|Jesmuel Valentin, image- Jay Floyd|
With the Phils this spring, Valentin posted a .366 batting average with six doubles and four RBI in 21 games.
A first round draft selection in 2012, he was the return in the deal that sent Roberto Hernandez to the Dodgers three summers ago.
Sticking around until the final day of the Grapefruit League schedule is a testament to the improvements the talented switch-hitter has made after spending the off-season playing under the tutelage of his dad, Jose Valentin, a veteran of 16 major league seasons, in the Roberto Clemente League in Puerto Rico. The elder Valentin is the manager of the Mayaguez Indios.
“I know what I’m capable of doing and I know that all that I did (in spring training) was not a surprise. I was more surprised that I did it on a little bit of a consistent basis," Valentin said in front of his locker at Lehigh Valley’s Coca-Cola Park last week. "That’s what I’m working on- just being more consistent every day, just being more consistent and try to minimize failure. And seeing that happen that means that I’m going the right way, on the right path. So, that’s what I worked for this off-season, trying to get all those results and I got them!"
Taking advantage of the chance to play regularly for the Phillies this spring, Valentin passed on the opportunity to play with the Puerto Rico team in the World Baseball Classic. His father was a coach for that club as well.
Valentin is slated to be the everyday second baseman for the Triple-A IronPigs this season, paired up as a double play combination with top Phillies prospect J.P. Crawford.
His manager with Lehigh Valley Dusty Wathan, whose father John was a big league manager, feels the familiarity with being around big leaguers during his youth, likely had a lot to do with Valentin’s comfort level and his ability to settle in quickly and produce during spring training.
Wathan expressed a great level of satisfaction with the production that Valentin had with the Phillies.
“He had a tremendous spring and I'm very proud of him,” Wathan said. “He handled himself well. That's what you need to do when you go into your first (big league) spring training, is handle yourself as a professional. You know, if you get a couple hits, great! But even if he wouldn't have gotten hits, the way he did his work, the way he played defense was outstanding.”
Defense has always been a big part of Valentin’s game.

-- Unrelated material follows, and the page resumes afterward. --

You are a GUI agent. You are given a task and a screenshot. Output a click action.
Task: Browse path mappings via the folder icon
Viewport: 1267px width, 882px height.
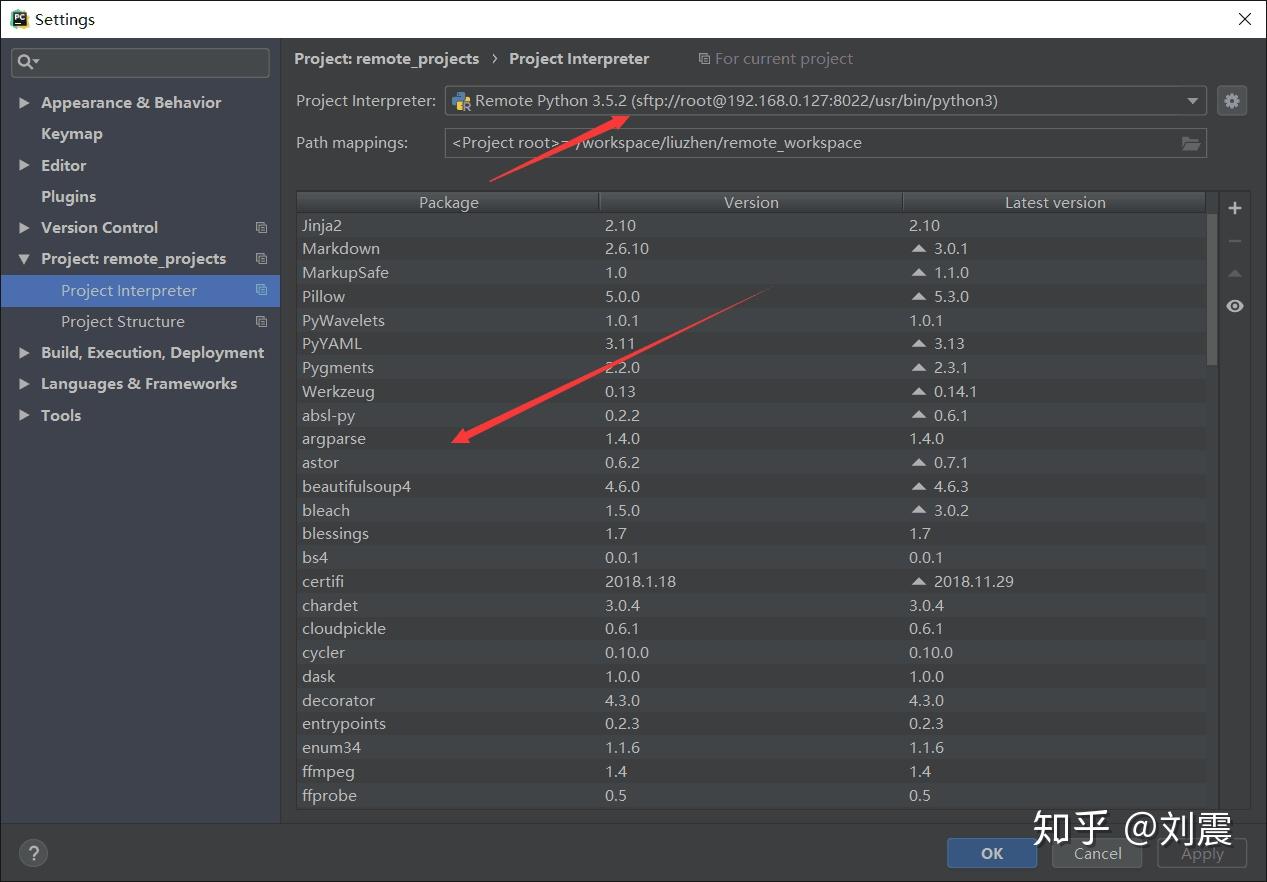pos(1190,143)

Aware that media types and prospect reviewers may have impressions of him that are more aligned with a prototypical light-hitting middle infielder that notches more web gems than round trippers, Valentin hopes to take advantage of opportunities that will continue to prove them wrong.
“It’s one of those things that I never try to hear what people say or read those comments. I just keep working on what I’m doing because later on I know I’m going to have success,” Valentin stated.
The five-foot-nine 180-pounder is equipped to become a versatile big league utility man.
While he’s primarily been a second baseman in the pros, Valentin has played shortstop, third base, left field and right field, much like his father, who played all of those positions in the big leagues, but also dabbled in center field and once played first base.
Like most dedicated players, Valentin doesn’t care where he’s playing, as long as he’s out there, getting an opportunity to help his team.
“I want to win and if there’s any chance I get to help the team get in the win column I’m going to have that chance and that’s all I live for. I live for those special moments, those special opportunities,” Valentin asserted.